ES Modules: A Cartoon Deep-dive
preface
ES Modules brings an official, standardized system of modules to JavaScript. This is estimated to take nearly 10 years of standardization work to achieve.
But the good news is that the wait is almost over. With the release of FireFox 60, ES Modules will be available in all major browsers, and the Node Module working group is working on adding ES Modules support to Node. ES Moudles integration for WebAssembly is also in the works.
Many Js developers know ES Modules are controversial, but few really understand how they work.
Let’s take a look at what ES Modules solves and how it differs from other modular systems.
What problems do modular systems solve?
The essence of using JS for code development is to manage variables, such as assigning a value to a variable, modifying the value of a variable through calculation, or assigning the value to another variable by combining two variables.
Because so much of your code is about changing variables, how you organize those variables is very important to both the quality of your code and the management of your code.
It’s easy to consider only a few variables at a time. JS does this using scoped. Because of how scopes work, one function cannot access variables defined in another function.
This is very good design, because it means that when you’re in the scope of a function, you only have to think about that one function. You don’t need to worry about how other functions affect variables in your function’s scope.
However, there is a disadvantage to this approach, which makes it very difficult to share variables between different functions.
What if you do want to share variables outside of scope? A common way to do this is to put variables in a higher scope, such as a global scope.
You may remember what it was like back in the jQuery days when you had to load jQuery in the global scope before you could load a jQuery plug-in.
There are no big problems with this approach, but it does bring up some annoying little problems.
First, all your
If you mess up the order, your app will cause an error and stop executing the function because it can’t find jQuery in the global scope.
This makes code maintenance very difficult, and removing old code is a gamble because you never know when you’re going to crash. Dependencies between code are implicit, and any function can access the global scope, but you don’t know which function depends on which script.

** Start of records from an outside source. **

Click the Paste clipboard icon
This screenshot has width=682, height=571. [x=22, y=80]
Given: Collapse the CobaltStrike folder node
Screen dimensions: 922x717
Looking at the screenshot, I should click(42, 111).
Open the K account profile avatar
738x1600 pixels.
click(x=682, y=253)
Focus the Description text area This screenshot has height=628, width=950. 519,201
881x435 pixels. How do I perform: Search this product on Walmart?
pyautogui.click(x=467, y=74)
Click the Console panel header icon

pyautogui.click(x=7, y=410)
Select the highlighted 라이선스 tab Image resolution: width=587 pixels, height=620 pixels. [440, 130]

The second problem is that since these variables are in the global scope, any piece of code in the global scope can modify them. Malicious code can modify variables for its own purposes, and non-malicious code can corrupt your variables.
How can modules help?
Modules give you a better way to organize and manage variables and functions. Modules allow you to integrate functions and variables together.
The module puts these functions and variables into a Module scoep(module scope). This scope allows functions in a module to share variables.
Unlike function scopes, module scopes can expose their variables to other modules. You can also explicitly declare which variables, classes, and functions are exposed to other modules.
This exposure is called export, and using export allows other modules to explicitly declare which variables, classes, or functions of the module they depend on.
The benefit of this explicit declarative relationship is that you know which modules will become unavailable if a module is removed.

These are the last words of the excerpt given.